»Punk's Not Dead« - so hieß es in den Achtzigern. »Punk's Now Dad« - so heißt in der 2011 produzierten Dokumentation "The Other F Word - fa-ther-hood" von Andrea Blaugrund Nevins. Das Label Arthaus, bekannt für gern etwas ungewöhnliche und hochwertige 'Programmkinofilme', hat ihn nun auf DVD, Blu-ray und als Video On Demand nach Deutschland gebracht.
Wenn Punkrocker Papa werden, dann wirft das eine ganze Reihe von Fragen auf:
»Wie erkläre ich einer Vierjährigen die Domina-Tattoos auf meinem Oberarm?«, »Ob das Stirntattoo wirklich eine gute Idee war?« aber auch die Rolle des eigenen Vaters (der bei den Befragten fast durchweg durch Abwesenheit oder übertriebene Autorität glänzte) sowie die Frage, wie weit man sich zum Teil des eigentlich abgelehnten Systems machen muss.
Denn der Gedanke, auch mit Kind weitermachen zu können wie zuvor, erweist sich als Illusion. Zugeständnisse – im Großen wie im Kleinen bleiben nicht aus: Früher aufstehen, um dem Kind das Frühstück zuzubereiten (und dann noch nicht mal am Brot abbeißen zu dürfen), im Auto die entschärften Versionen der eigenen Songs hören zu müssen, aber auch Geld für Sportklamotten, Musikstunden und Schuljahrbücher verdienen zu müssen. Das Tourleben verliert seinen Reiz, wenn Papa zuhause wichtige Termine wie ein Baseballspiel des Kindes oder den ersten Schultag verpasst.

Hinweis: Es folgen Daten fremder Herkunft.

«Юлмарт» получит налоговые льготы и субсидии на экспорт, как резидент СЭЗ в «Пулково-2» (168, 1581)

Inspiriert wurde die Regisseurin zu diesem Film von Jim Lindberg (Pennywise), der sich in seinem Buch "Punk Rock Dad" damit auseinandersetzt, wie das Leben sich als Vater dreier Töchter mit dem des Frontmanns einer rebellischen Punkrockband verträgt. Im Film nimmt er relativ viel Raum ein und liefert auch das Hauptthema 'Auseinandersetzung mit der Vaterrolle', die gar nicht auf Punkrocker beschränkt bleiben muss. Welchen Stellenwert Väter ihren Kindern zugestehen, wie Erziehung ablaufen kann/soll/darf/muss und wie 'bürgerlich' ein Vater sein muss, ist auf 95 Minuten Laufzeit kurzweilig und unterhaltsam aufbereitet. Der Wechsel zwischen Interviews, Familienszenen und kurzen Ausschnitten aus Konzerten verleiht dem Film ein angemessen-flottes Tempo, ohne dabei aber hektisch oder unverständlich zu werden.
Muss ich überhaupt erwähnen, dass es dabei von skurrilen bis bizarren Szenen und Begebenheiten nur so wimmelt? Da führt Lars Frederiksen von Rancid vor, wie man ganz schnell einen Spielplatz für sich allein hat ( »du brauchst nur einen Punker und eine Kamera«), Fat Mike gibt den Modeberater für seine Tochter und empfiehlt ihr das rosa Shirt mit Herzen und Totenköpfen oder die jüngste Lindberg-Tochter erzählt in der Schule ganz aufgeregt, dass Papa sich heute ihren Namen auf den Arm tätowieren lässt.
Am Rand gestreift werden Entwicklungen des Musikbusiness, die verdeutlichen, dass den Konzerten mittlerweile eine viel größere Rolle als Einnahmequelle zukommt, als noch vor einigen Jahren.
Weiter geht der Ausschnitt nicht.